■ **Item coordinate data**
- - - - - - -

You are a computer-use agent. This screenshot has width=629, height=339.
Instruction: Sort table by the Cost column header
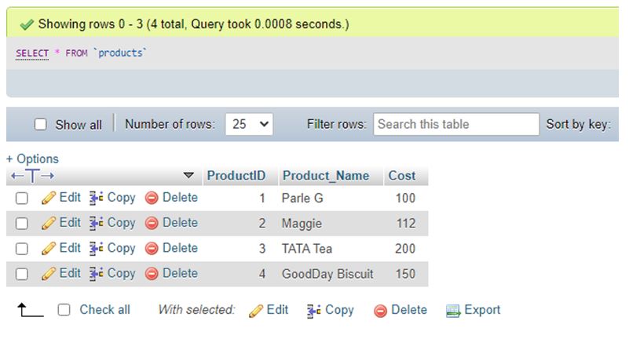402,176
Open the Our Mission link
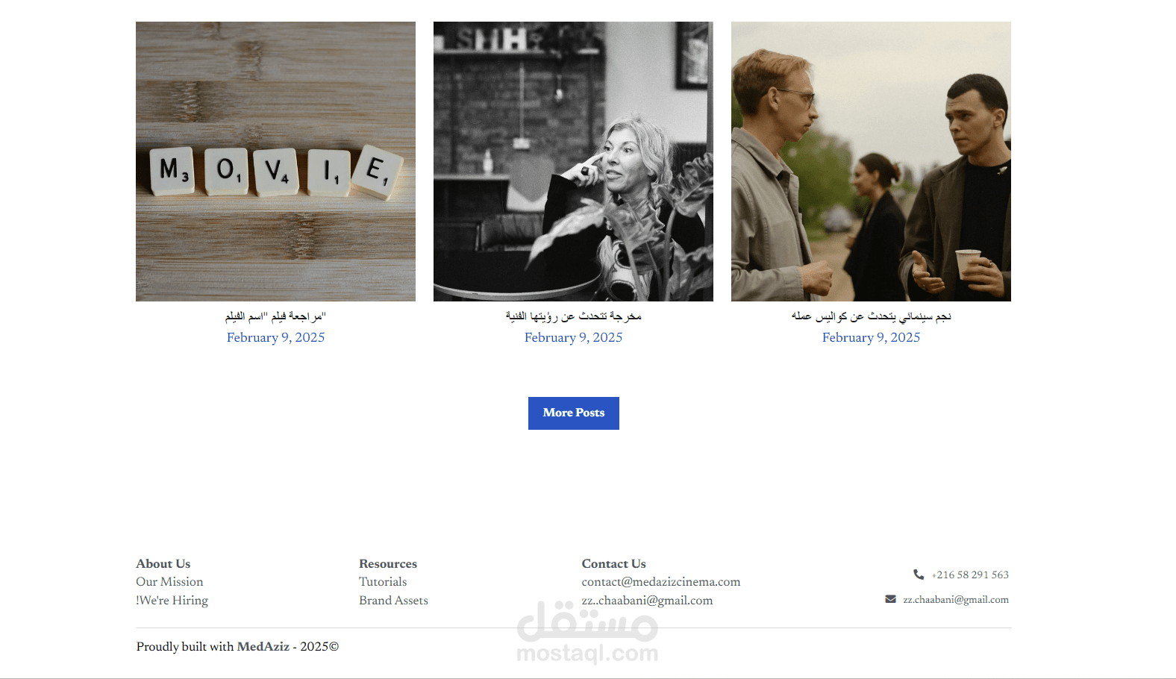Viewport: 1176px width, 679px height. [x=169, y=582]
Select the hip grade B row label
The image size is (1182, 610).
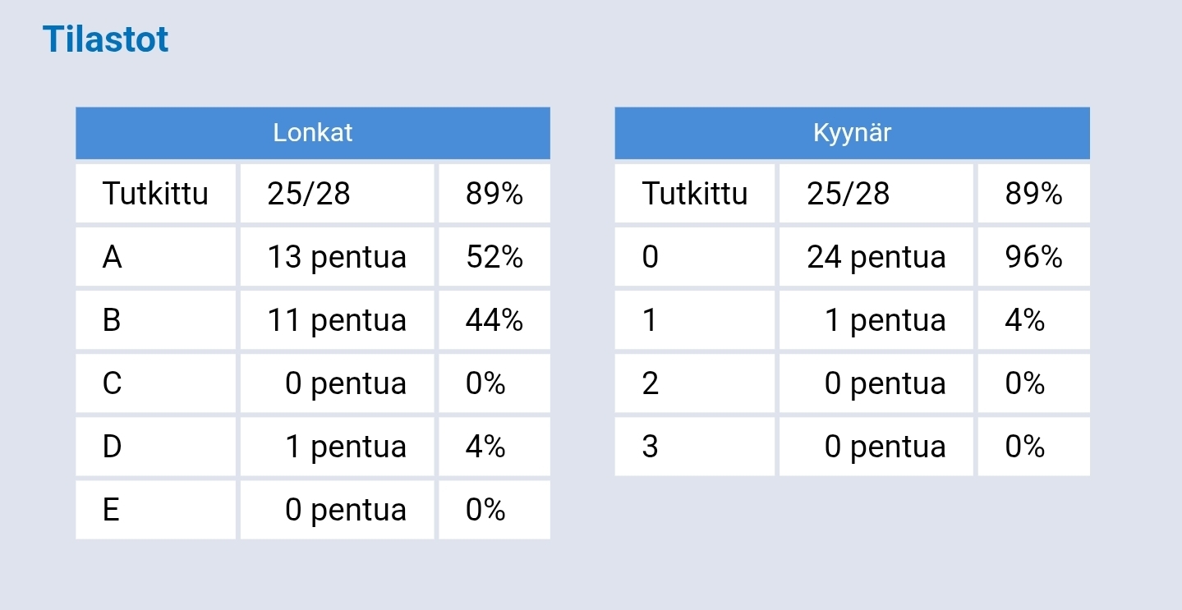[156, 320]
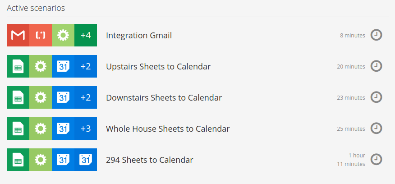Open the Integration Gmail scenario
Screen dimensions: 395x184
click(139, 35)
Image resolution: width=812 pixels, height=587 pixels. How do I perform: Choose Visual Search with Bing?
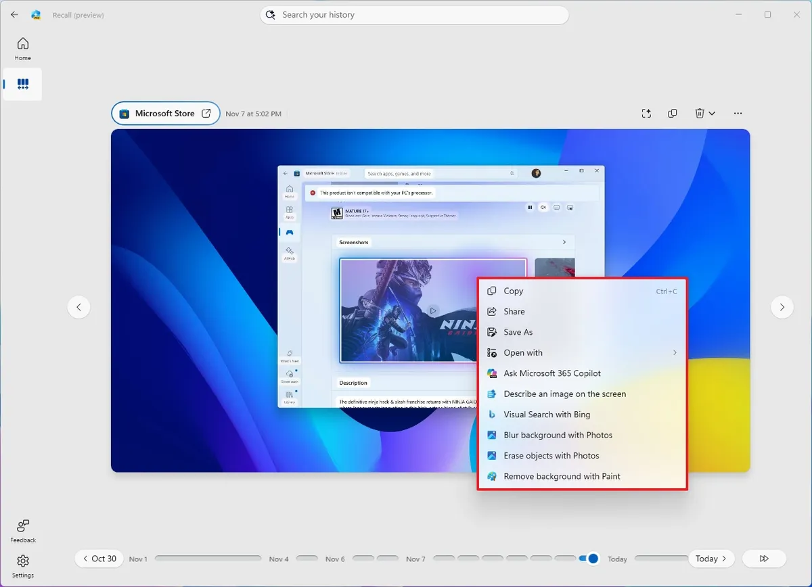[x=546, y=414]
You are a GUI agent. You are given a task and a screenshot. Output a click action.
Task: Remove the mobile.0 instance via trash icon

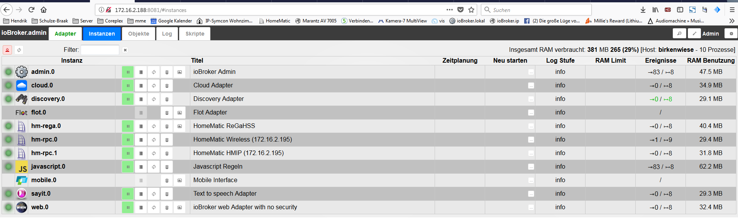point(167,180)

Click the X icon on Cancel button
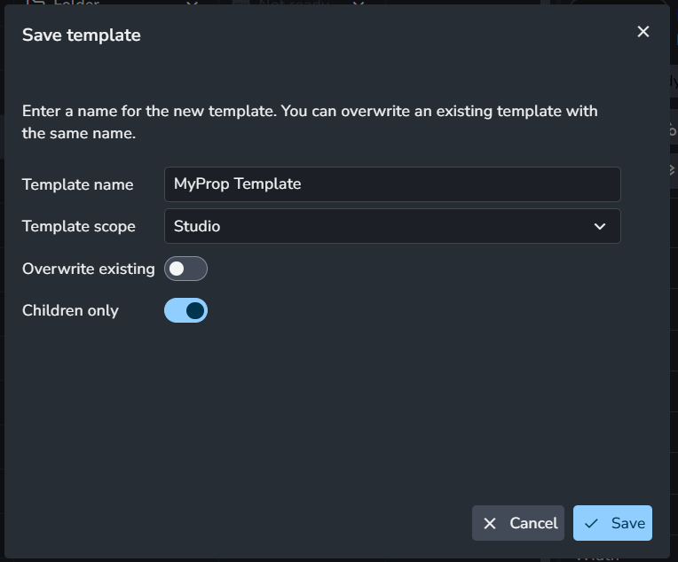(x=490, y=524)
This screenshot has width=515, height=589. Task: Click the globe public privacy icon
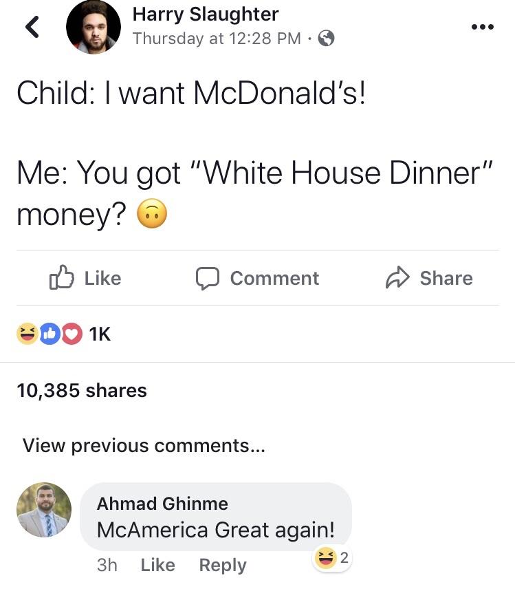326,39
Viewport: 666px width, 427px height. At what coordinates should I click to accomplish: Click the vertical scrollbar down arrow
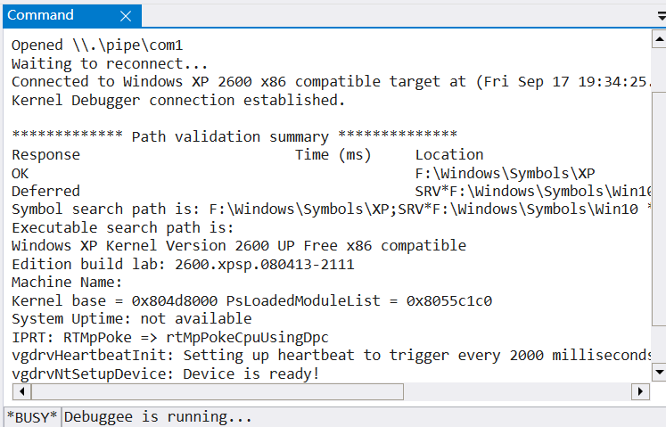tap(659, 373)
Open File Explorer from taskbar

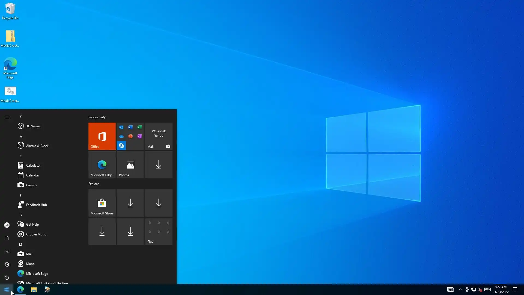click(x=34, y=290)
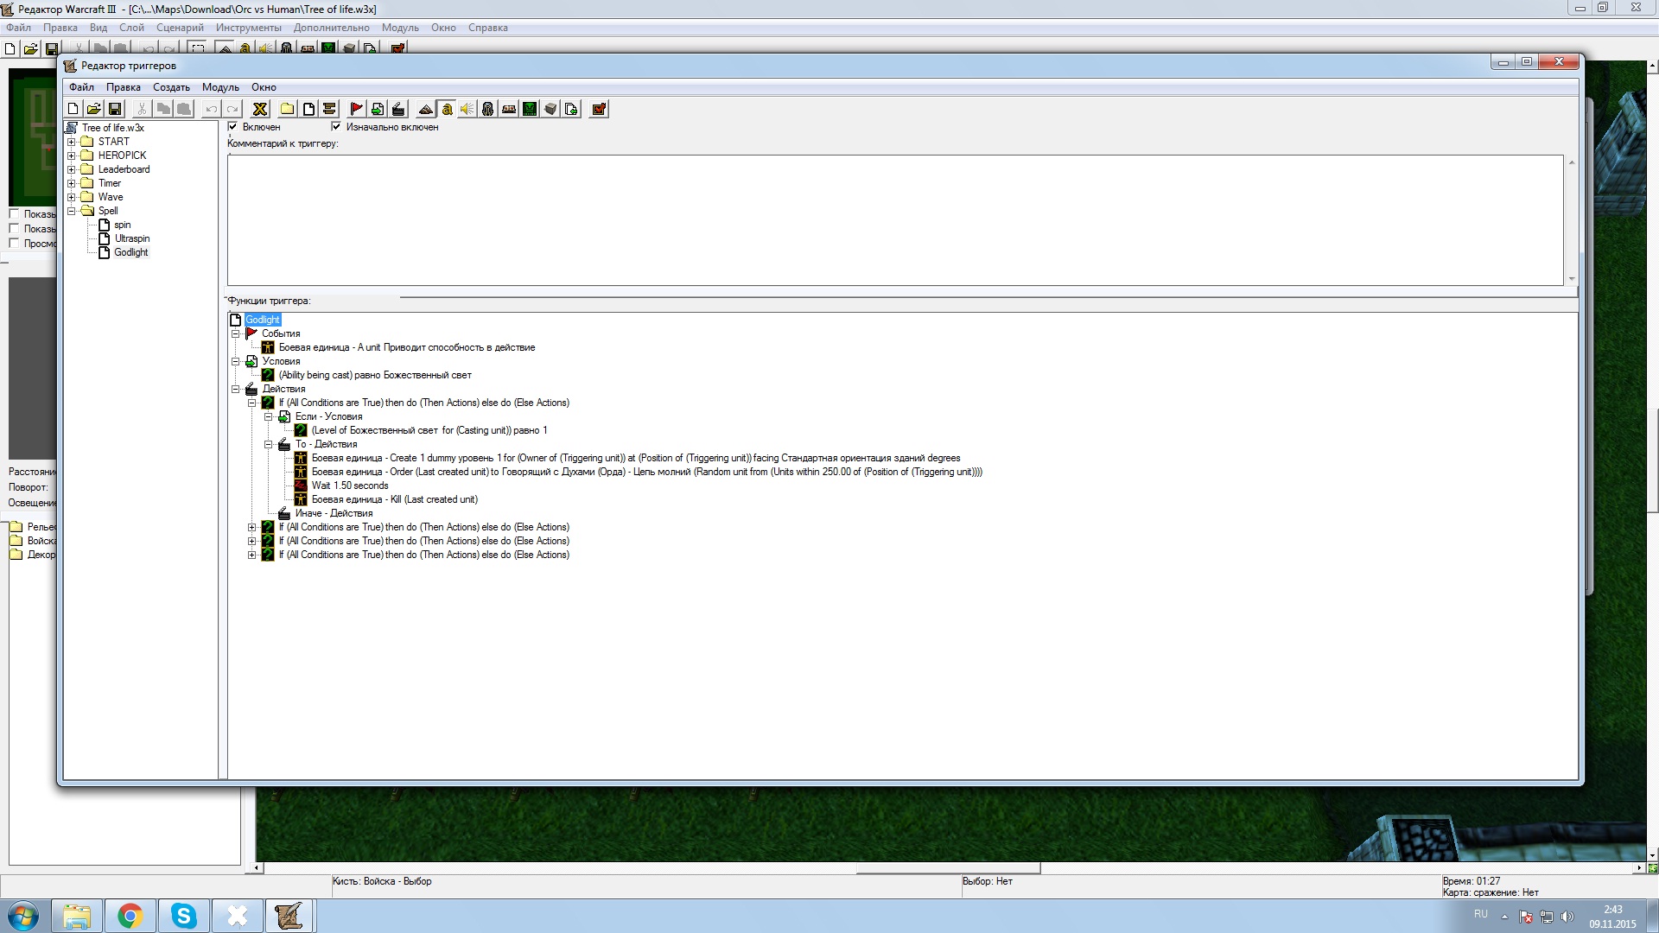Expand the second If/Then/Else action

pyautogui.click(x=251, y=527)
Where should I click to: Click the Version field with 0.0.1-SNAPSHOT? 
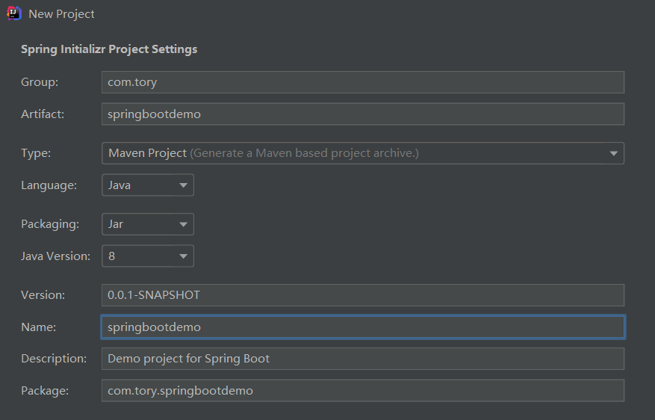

- - - - - - -

■ **Do this**
Which lines in the rows above contain the string "icon"? Copy each of them.

■ **Task response**
Task: Remove the mobile.0 instance via trash icon
Click the X icon on Cancel button
This screenshot has width=515, height=589. Task: Click the globe public privacy icon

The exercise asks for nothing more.